EXERCISE TASK: Count the rows below that contain the string "screenshot". Reply with the number alone.

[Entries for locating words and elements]
######

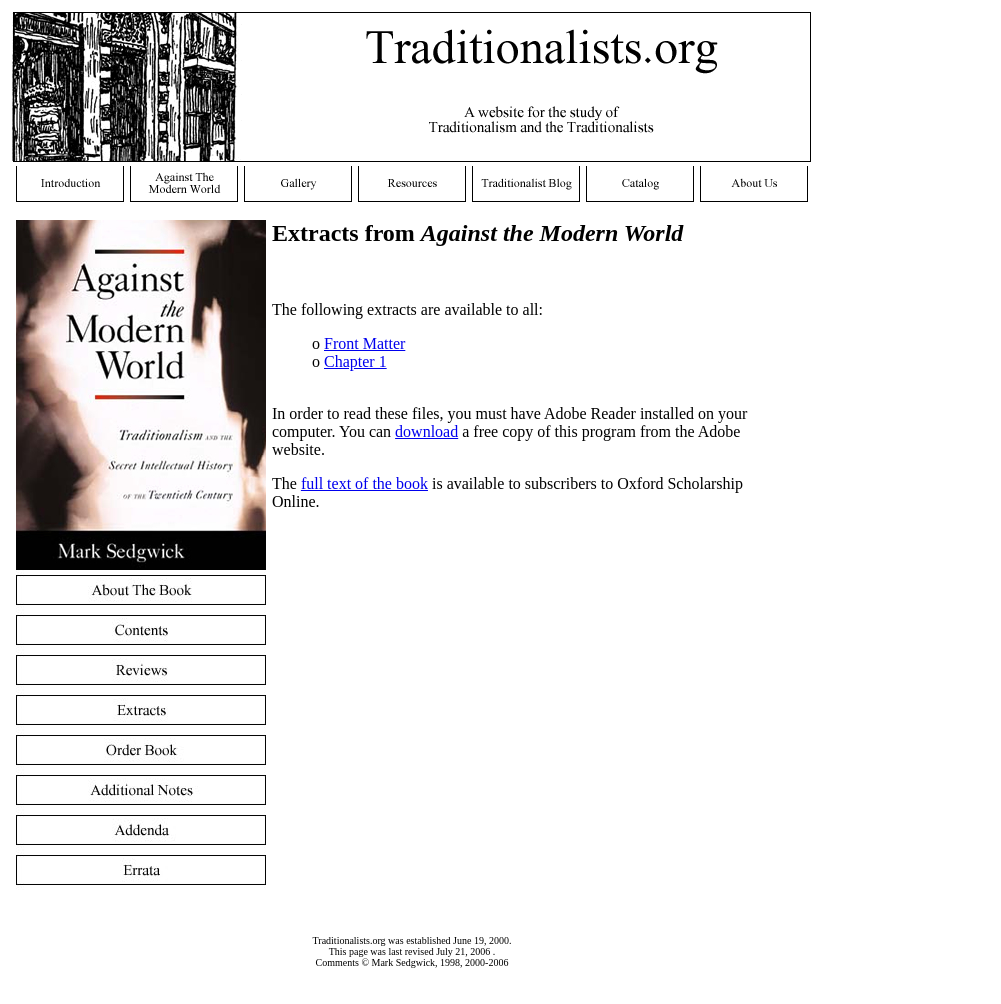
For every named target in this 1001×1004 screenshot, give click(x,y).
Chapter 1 (355, 361)
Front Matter (364, 343)
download (426, 431)
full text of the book (364, 483)
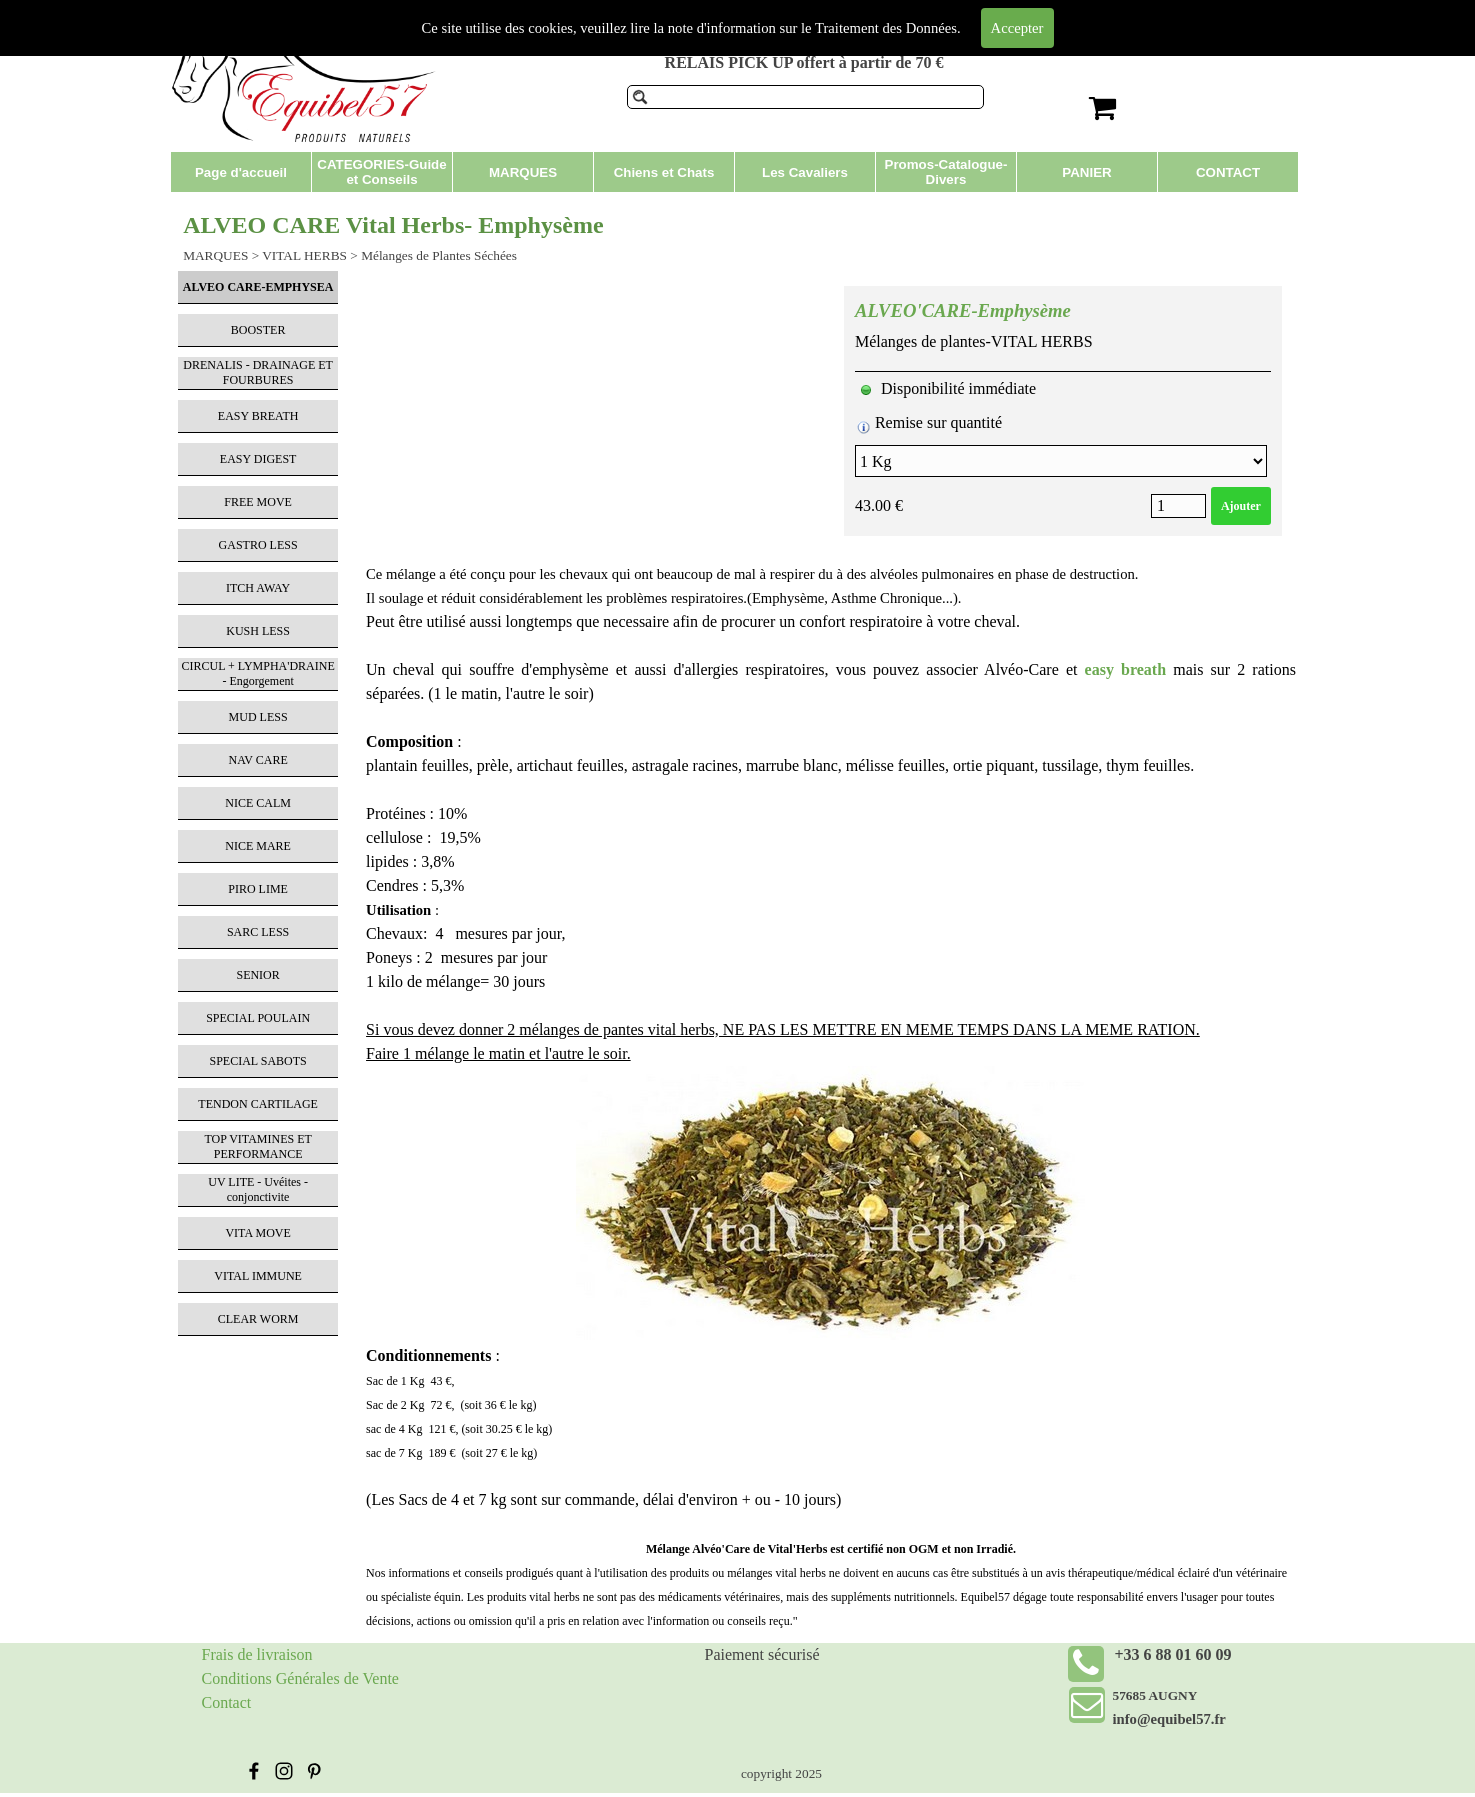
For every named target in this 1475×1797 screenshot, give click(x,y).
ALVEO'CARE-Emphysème (963, 310)
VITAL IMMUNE (258, 1276)
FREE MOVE (258, 502)
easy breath (1126, 669)
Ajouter (1241, 506)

######

ANSWER TO THIS EXERCISE: 2